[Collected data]

▼

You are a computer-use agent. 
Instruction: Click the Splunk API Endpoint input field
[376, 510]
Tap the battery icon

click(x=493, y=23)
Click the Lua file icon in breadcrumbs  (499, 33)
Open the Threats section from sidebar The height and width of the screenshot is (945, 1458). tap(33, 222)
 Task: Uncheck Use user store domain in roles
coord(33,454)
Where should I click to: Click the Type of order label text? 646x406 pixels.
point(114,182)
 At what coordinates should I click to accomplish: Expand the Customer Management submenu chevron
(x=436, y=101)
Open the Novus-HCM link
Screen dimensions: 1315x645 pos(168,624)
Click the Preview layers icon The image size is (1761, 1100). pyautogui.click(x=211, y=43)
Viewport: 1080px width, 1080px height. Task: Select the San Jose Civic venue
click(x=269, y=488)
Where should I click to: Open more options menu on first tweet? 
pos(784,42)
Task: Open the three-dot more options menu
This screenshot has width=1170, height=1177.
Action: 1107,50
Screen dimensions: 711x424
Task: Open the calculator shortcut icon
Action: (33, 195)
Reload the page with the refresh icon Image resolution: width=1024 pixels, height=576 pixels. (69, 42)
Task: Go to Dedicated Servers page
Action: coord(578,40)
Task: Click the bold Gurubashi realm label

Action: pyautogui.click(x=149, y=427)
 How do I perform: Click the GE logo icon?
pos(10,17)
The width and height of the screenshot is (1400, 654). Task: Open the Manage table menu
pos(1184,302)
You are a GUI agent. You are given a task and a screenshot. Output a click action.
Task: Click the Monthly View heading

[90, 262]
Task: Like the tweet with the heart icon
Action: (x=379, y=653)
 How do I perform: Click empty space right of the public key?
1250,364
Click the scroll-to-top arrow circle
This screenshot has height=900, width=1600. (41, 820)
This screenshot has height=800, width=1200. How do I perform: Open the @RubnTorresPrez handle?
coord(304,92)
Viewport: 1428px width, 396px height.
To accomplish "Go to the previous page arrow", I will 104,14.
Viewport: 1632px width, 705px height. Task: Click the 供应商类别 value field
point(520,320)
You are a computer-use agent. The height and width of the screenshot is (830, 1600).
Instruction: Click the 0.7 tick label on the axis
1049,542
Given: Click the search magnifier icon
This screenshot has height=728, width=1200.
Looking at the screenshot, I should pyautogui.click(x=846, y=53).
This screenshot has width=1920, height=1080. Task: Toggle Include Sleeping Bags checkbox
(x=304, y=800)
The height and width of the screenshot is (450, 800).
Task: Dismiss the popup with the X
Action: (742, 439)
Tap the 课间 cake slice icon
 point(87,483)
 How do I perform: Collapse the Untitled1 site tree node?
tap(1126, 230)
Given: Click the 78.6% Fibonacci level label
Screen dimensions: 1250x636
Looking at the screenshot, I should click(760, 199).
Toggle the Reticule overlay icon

▲

Your assignment. In the entries above, find each line with the word "agent" and show it.

Exercise response.
You are a computer-use agent. 
You are a GUI agent. You are given a task and a screenshot. Output a click action.
You are a computer-use agent. The height and width of the screenshot is (830, 1600).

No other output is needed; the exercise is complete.